Surabaya (ANTARA) - Para pembuat tempe di Surabaya mengaku serba salah menghadapi para pelanggan yang terus melontarkan protes, khususnya terkait harga bahan baku kedelai yang saat ini mencapai Rp12 ribu dari sebelumnya Rp8 ribu per kilogram.

"Kalau saya naikkan harga tempe menyesuaikan bahan baku kedelai yang mahal, pelanggan protes karena kemahalan," kata Tumiasih, pembuat tempe di Jalan Sukomanunggal Gang 1, saat dikonfirmasi di Surabaya, Rabu.

Menurutnya para pelanggan memang menginginkan harga tempe yang murah atau setidaknya sama dengan yang dulu, sebelum harga kedelai melambung tinggi.

"Selanjutnya saya kecilkan ukurannya. Saya jual dengan harga tetap seperti dulu. Tetap saja menuai protes. Pelanggan bilang kok kekecilan. Kami jadi serba salah," ujarnya, mewakili pembuat tempe lainnya.

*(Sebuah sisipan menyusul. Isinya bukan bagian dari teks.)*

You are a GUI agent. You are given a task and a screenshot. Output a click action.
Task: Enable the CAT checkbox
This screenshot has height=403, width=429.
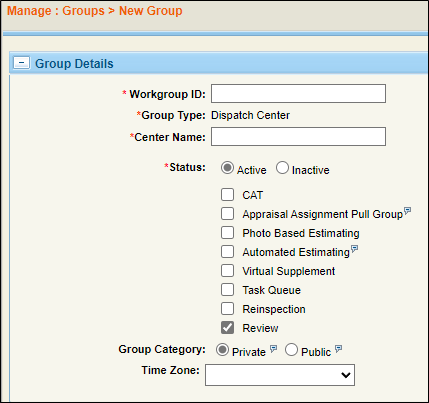(227, 194)
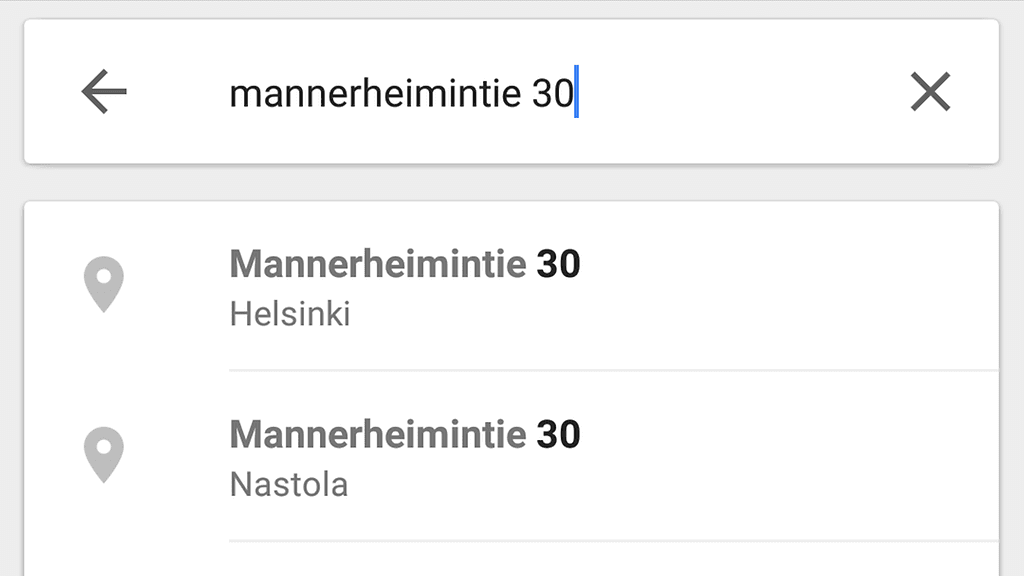Tap the back arrow in search bar
The width and height of the screenshot is (1024, 576).
pyautogui.click(x=104, y=93)
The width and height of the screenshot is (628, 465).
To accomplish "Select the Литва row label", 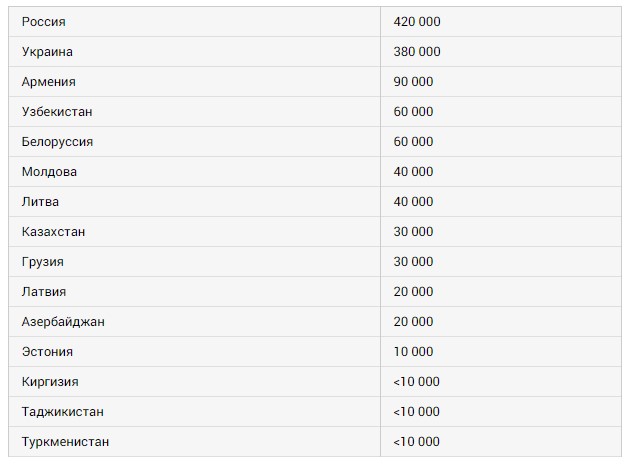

Di sepanjang Jalan Sukomanunggal Gang 1 Surabaya terdata ada 12 pembuat tempe kedelai dan delapan pembuat tempe menjes, sehingga terkenal sebagai salah satu Kampung Tempe di Surabaya. Mereka menggeluti usaha ini secara turun temurun dari keluarganya.

Ketua Dewan Perwakilan Rakyat Republik Indonesia (DPR RI) Puan Maharani di sela kunjungan kerjanya di Surabaya menyempatkan mampir ke kampung itu.

"Tadi juga ada penjual tahu di sana. Saya tanya masalahnya apa kalau sampai harga kedelai sebagai bahan baku utamanya mahal. Mereka sepakat kalau tidak menaikkan harga, ya membuat ukuran yang lebih kecil," katanya.

Menjelang datangnya bulan suci Ramadhan bagi umat Islam, Puan menekankan agar seluruh harga barang kebutuhan, termasuk tempe, terjangkau oleh masyarakat.

Untuk itu, dia mendorong pihak eksekutif atau pemerintah agar dapat menjaga stabilitas seluruh harga kebutuhan.

"Saya sebagai Ketua DPR RI kan hanya sebagai pengawas. Kalau pemerintah jangan hanya menangani secara ad hoc, melainkan juga harus bisa mengurai kelangkaan, serta menekan harga-harga barang yang dibutuhkan masyarakat," tuturnya.